Document passage —
# So many issues. I am so hurt and unhappy :(



## so_confused89

I dont even know where to start. I am just not happy anymore. I could make a list of all the things that I am not happy with him about....

1. I feel as if Im a single parent. I know that he goes to work for 8 hours a day, but when he comes home, I just want a little while for myself. It would be nice for him to say "Hey honey, Ill take the baby, and you can relax for a little bit..." But no. Those words have never, and will never escape from his lips. Even trying to get him to change a wet diaper now and then is like I am torturing him.

2. His annoying addictions. Porn is the first, and i think I know why it disgusts me so. Even in the beginning of our relationship, he would have to put on porn to have sex with me. I was just so happy to be with him in the beginning that I didnt think much of it. He also has a stupid fettish with "choking" and yet again, being the idiotic door mat that I was went along with it and pretended that I liked it. Well sometime after I got pregnant I got ballsy and told him that I did not like it one bit. So he promised me that he wouldnt do it anymore. Well a few months later, I found porn on my computer. The one I let him use. Well I confronted him about it, angry of course, and he said he was sorry. I forgave him and he promised yet again. No porn. Then a few months later the same issue..same cycle over again. Well a few months later, the same thing happened again. so I told him, no computer. I locked him out of it for a whole week. and i got nothing but harrassment for it. He even tried lying to me and saying that i had said ok to it since he was going to do it anyways. I was like UM NO...I NEVER SAID THAT AND I KNOW I NEVER WOULD. Now since I feel so hurt about it, I havent felt like having sex with him at all. Once a week at most. I just dont feel attracted to him anymore after all the hurt he has put me through. Well on to more....

3. VIDEO GAMES. He has a stupid work schedule, where he will have to work noon till 9. So he will have to leave at 11, and get home at 10. Well instead of coming to bed with me and spending some time with me, he gets on the xbox 360 and plays fallout. He says that he needs some winding down time. Well where is my winding down time? where is the time spent with me? Or giving me time to do something...anything by myself? I cant drive because I have hypoglycemia, and have seizures. So im stuck in the house all day long. He doesnt seem to understand what this is doing to me. I am depressed, and he doesnt seem to realize this. I will try to get him to spend time with our child, and instead he sticks her in her highchair, and hops on the stupid xbox and ignores the baby. What great parenting. and when i try to call him on this he is always like what am i supposed to do? Its like he is a bump on a log...he has no emotions what so ever. he hardly ever talks to her only when shes crying, and he will never be able to console her. Its like he is choosing video games over us. 

4, When ever I ask him to remember something (Milk from the store) He will constantly forget, or not even listen to me at all. I will say where is (this or that) that i asked for? H:" You never said that! I would have remembered if you said that. Me: Yes I did, i told you i needed the (diapers, rashcream..ect) H:NO YOU DIDNT. YOUR CRAZY. Well he will do the same damn **** to me. he will say something like i asked you to get me a drink where is it? and i will say, i didnt hear you ask im sorry. H: Well i did. blah blah blah it usually ends up me being crazy.

Given data —
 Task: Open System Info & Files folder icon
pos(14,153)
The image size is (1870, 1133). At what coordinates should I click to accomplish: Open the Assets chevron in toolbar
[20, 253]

Problem to work on —
Render this sentence from the forum post above into Spanish: "He says that he needs some winding down time."

Worked solution —
Dice que necesita un poco de tiempo para relajarse.